Data items:
______________________________

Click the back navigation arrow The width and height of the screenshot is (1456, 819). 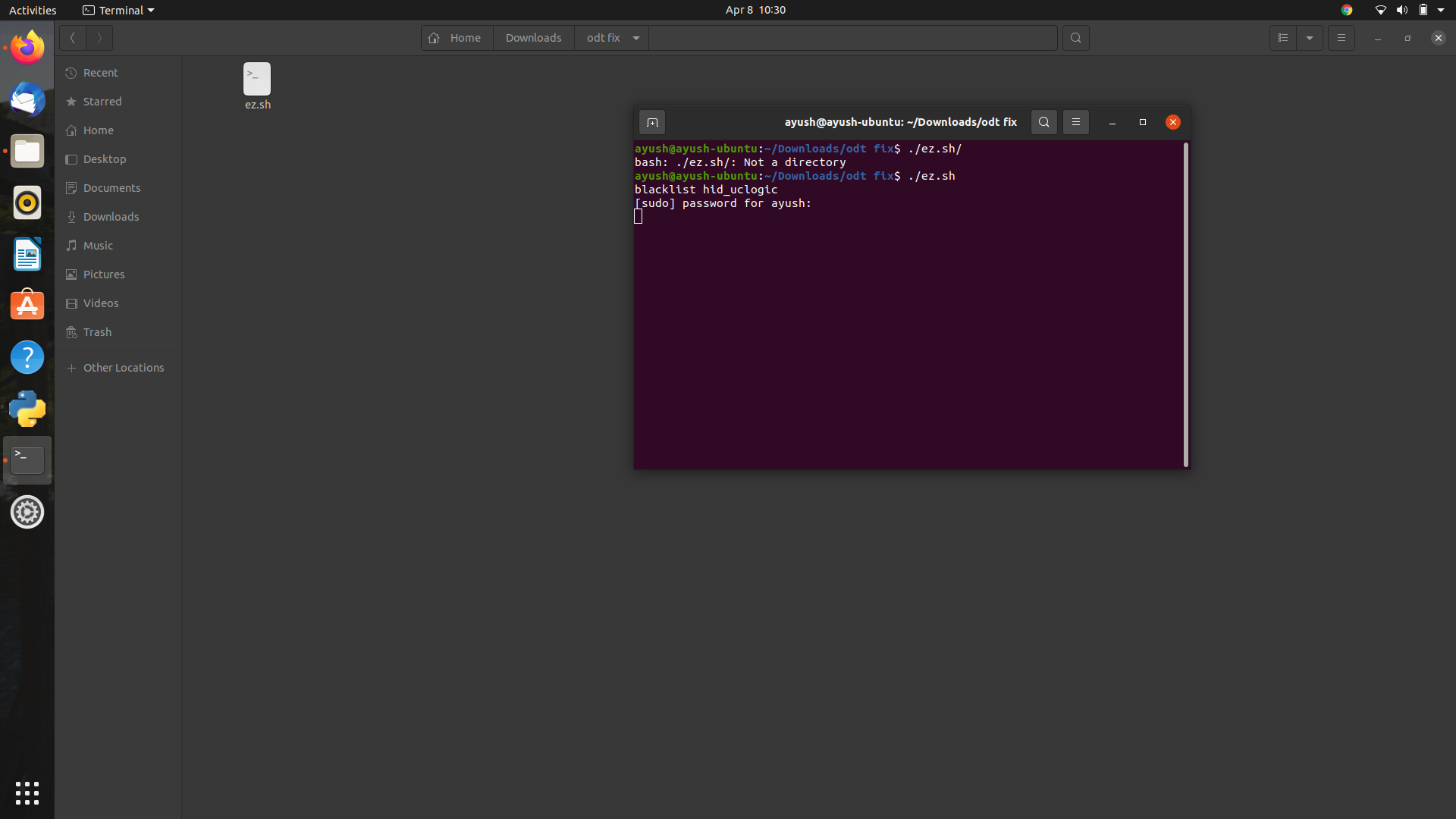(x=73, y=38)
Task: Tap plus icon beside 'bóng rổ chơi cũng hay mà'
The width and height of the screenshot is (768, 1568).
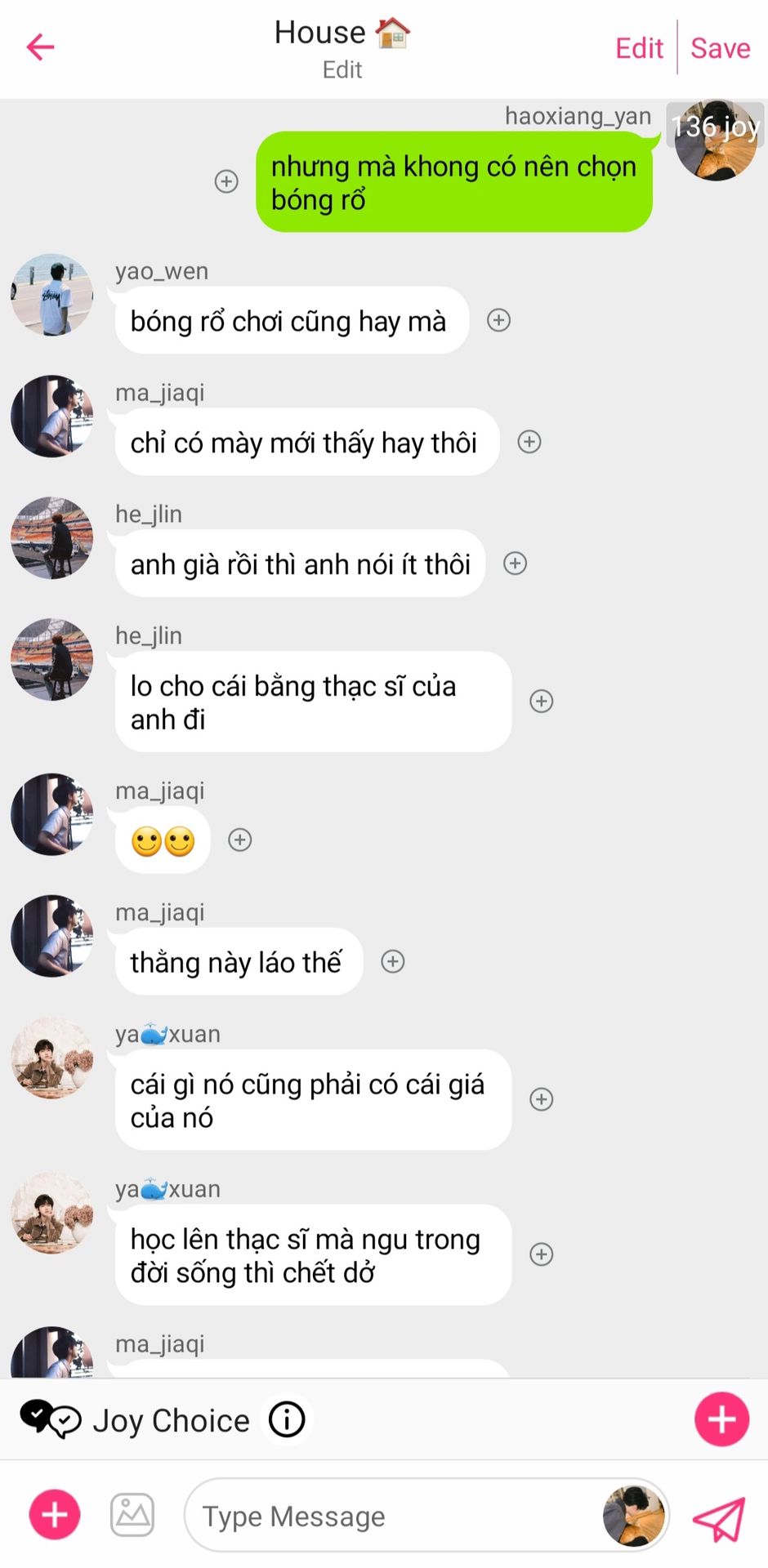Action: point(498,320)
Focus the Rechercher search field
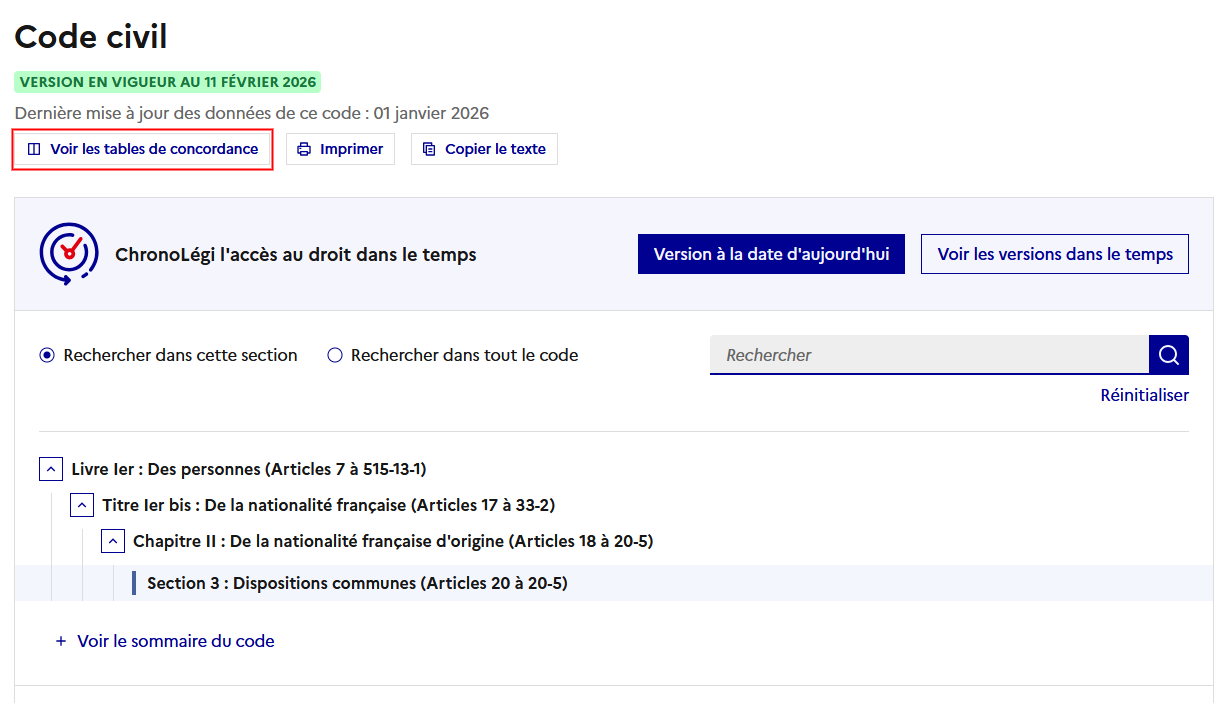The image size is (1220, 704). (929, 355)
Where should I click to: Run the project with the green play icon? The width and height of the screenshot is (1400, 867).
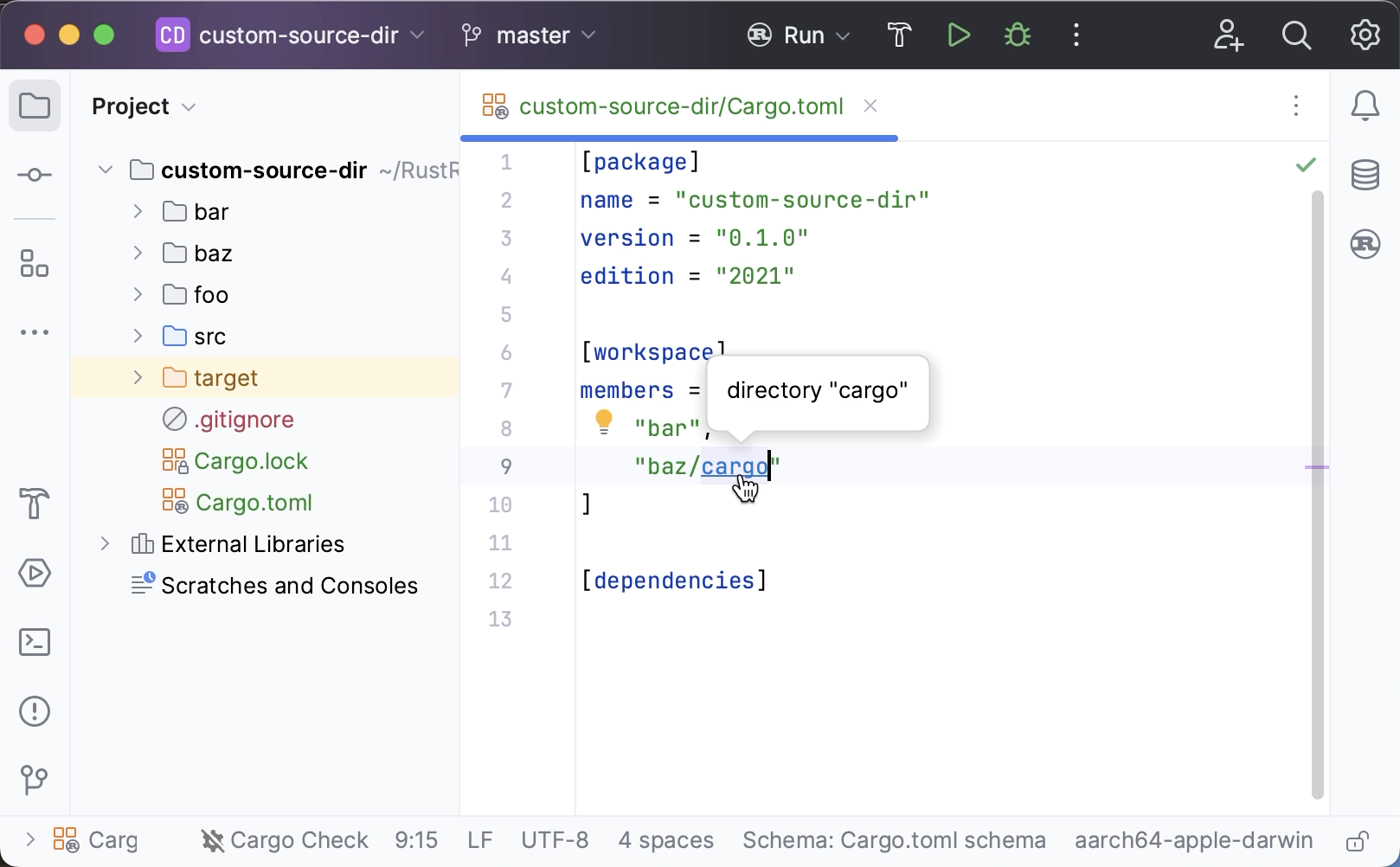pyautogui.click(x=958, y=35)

______________________________

Requirements:
Lay out everything from the line containing "Where should I" down to the end of the rows as a Markdown table with two columns, No. and Line, numbering each line and skipping blank ones. Leave the pictures out of the answer.

Full answer:
| No. | Line |
|---|---|
| 1 | Where should I click to: Run the project with the green play icon? The width and height of the screenshot is (1400, 867). |
| 2 | pyautogui.click(x=958, y=35) |